Software packages or libraries that are not fundamental to your work and that are a normal part of the computational and scientific environment used. These dependencies do not need to be cited outright but should be documented as part of the computational workflow for complete reproducibility. Software that was used during the course of the research but had no impact on research results, e.g. word processing software, backup software.

Apart from citing the software most relevant to the particular research/analysis performed, I think it is good idea to record the entire computational environment elsewhere, e.g. using sessionInfo() or sessioninfo::session_info().

Removing unused packages

Before running grateful you might want to run funchir::stale_package_check or annotater to check for unused packages before citing them.

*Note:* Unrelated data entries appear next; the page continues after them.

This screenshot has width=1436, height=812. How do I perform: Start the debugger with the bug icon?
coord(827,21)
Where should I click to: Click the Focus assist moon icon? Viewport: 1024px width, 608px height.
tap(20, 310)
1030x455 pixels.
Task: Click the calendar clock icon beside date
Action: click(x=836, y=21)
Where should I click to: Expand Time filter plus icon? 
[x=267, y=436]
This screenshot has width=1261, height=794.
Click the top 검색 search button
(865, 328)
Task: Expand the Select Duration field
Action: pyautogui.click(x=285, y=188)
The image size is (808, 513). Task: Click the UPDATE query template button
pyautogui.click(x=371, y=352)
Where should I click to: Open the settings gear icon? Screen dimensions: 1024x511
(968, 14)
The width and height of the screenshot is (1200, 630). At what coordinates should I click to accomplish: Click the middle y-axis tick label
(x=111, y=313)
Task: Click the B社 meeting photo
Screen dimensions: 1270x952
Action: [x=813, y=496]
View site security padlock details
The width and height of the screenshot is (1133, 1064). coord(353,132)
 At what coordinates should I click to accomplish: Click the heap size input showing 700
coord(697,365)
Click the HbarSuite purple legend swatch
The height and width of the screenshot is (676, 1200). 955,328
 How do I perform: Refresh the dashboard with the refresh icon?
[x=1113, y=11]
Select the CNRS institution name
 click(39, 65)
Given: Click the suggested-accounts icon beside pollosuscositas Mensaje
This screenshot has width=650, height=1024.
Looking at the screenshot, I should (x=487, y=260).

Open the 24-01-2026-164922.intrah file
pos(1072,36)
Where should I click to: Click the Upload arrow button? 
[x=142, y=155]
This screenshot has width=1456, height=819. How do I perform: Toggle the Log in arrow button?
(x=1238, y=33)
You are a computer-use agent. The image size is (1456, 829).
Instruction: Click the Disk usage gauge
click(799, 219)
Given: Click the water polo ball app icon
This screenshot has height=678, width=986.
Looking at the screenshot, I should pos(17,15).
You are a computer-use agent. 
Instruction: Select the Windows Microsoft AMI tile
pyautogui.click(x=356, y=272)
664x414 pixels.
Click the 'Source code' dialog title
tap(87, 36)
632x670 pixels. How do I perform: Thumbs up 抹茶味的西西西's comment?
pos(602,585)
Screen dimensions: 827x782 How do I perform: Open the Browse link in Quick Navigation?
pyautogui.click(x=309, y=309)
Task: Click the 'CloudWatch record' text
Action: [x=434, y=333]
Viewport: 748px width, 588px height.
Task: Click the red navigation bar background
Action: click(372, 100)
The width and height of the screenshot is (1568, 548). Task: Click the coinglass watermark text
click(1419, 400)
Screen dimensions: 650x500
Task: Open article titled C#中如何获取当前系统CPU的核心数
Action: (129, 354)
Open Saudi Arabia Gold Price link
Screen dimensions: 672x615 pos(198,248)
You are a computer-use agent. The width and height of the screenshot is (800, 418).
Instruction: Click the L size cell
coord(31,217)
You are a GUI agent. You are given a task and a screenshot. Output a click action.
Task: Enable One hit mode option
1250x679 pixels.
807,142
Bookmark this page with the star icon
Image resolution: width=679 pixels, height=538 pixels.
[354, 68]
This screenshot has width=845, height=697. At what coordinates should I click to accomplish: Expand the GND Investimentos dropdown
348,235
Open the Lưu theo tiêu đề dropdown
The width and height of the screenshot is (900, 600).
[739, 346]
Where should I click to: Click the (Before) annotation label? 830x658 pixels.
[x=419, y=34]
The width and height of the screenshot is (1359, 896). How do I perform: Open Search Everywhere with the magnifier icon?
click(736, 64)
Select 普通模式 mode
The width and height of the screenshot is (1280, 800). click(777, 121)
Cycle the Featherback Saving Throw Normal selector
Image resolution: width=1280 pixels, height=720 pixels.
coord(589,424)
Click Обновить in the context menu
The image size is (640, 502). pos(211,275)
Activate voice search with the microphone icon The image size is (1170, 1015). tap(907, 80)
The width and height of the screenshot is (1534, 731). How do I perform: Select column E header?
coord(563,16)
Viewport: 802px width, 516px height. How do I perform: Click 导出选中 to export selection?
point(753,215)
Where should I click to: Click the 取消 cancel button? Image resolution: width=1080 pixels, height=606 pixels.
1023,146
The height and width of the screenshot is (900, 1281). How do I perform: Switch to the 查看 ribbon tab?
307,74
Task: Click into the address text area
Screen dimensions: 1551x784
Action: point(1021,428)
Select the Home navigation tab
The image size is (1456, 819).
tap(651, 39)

Error: there is no package called…

If getting an error like “Error in (function (pkg, lib.loc = NULL): there is no package called…”, that means that some of your scripts is loading a package that is no longer available in your computer, so {grateful} cannot grab its citation. To fix this, try checking if that package is still needed for your project and you want to cite it, otherwise remove or comment that line where the package is loaded. If you still use and want to cite that package, install it, and then run cite_packages again.

Citing ‘grateful’

To cite package 'grateful' in publications use:

  Francisco Rodriguez-Sanchez, Connor P. Jackson (2023). _grateful:
  Facilitate citation of R packages_.

A BibTeX entry for LaTeX users is

    title = {grateful: Facilitate citation of R packages},
    author = {{Francisco Rodriguez-Sanchez} and {Connor P. Jackson}},
    year = {2023},
    url = {},


Citation keys are not guaranteed to be preserved when regenerated, particularly when packages are updated. This instability is not an issue when citations are used programmatically, as in the example above. But if references are put into the text manually, they may need to be updated periodically.